* Texte proposé:
★ ★ ★ ★ ★
Gizelle Smith & The Mighty Mocambos – Golden Girl Of
Funk (Mocambo Records)
Une ténébreuse chanteuse à la voix profondément soul et dont
l'âme est résolument funk entre dans l'arène du groove de haut vol avec un
album bluffant intitulé Golden Girl Of Funk. Gizelle Smith, accompagnée de
l'excellent combo allemand The Mighty Macombos, nous offre un opus
énergiquedéfinitivement funky soul,
fait à l'ancienne mais sans faute de goût. Propre et dans la plus pure
tradition de ses sonorités intemporelles que la Motown et consœurs ont fait
éclore il y a 50 ans, ce magnifique opus s'inscrit dans cette quête
exploratrice qu'ont lancé les Divas Nicole Willis et Sharon Jones, à la
recherche du feu sacré Gizelle a en effet trouvé sa voix en restant pure,
fidèle et respectueuse. Sans rien cacher, cette sublime ebony woman affirme et
revendique ses racines dans 12 titres efficaces et ravageurs qui n'ont qu'un
but: user le parquet du dancefloor et défriser les perruques afro. Semblant
sortir de la B.O. d'un Tarantino du temps de Jackie Brown, Golden Girl Of Funk
est une galette rafraîchissante et jouissive, le premier morceau Working Woman
a déjà été remixé par le grand Kenny Dope et l'on sait d'avance que la sister
of funk connaîtra un franc succés auprès des aficionados du son vintage, pêchu
et sensuel du raw funk.
★ ★ ★ ★ ★
* Données fournies:

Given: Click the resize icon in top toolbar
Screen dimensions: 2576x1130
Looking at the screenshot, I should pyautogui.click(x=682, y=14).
★ ★ ★ ★ ★
* Objectif de l'exercice:
Réécrivez sous forme de liste le paragraphe de la critique de l'album qui commence par « Une ténébreuse chanteuse », en conservant ses faits principaux. Les lignes n'ont aucun rapport avec la critique de l'album.

* Corrigé de l'exercice:
- Gizelle Smith, chanteuse à la voix soul, sort l'album Golden Girl Of Funk.
- Elle est accompagnée d'un combo allemand.
- L'album est un opus funky soul fait à l'ancienne, dans la tradition des sonorités de la Motown d'il y a 50 ans.
- Il s'inscrit dans la quête lancée par Nicole Willis et Sharon Jones.
- Il compte 12 titres destinés au dancefloor.
- Il semble sortir de la B.O. d'un Tarantino de l'époque de Jackie Brown.
- Le premier morceau, Working Woman, a déjà été remixé par Kenny Dope.
- Un franc succès est attendu auprès des amateurs de raw funk.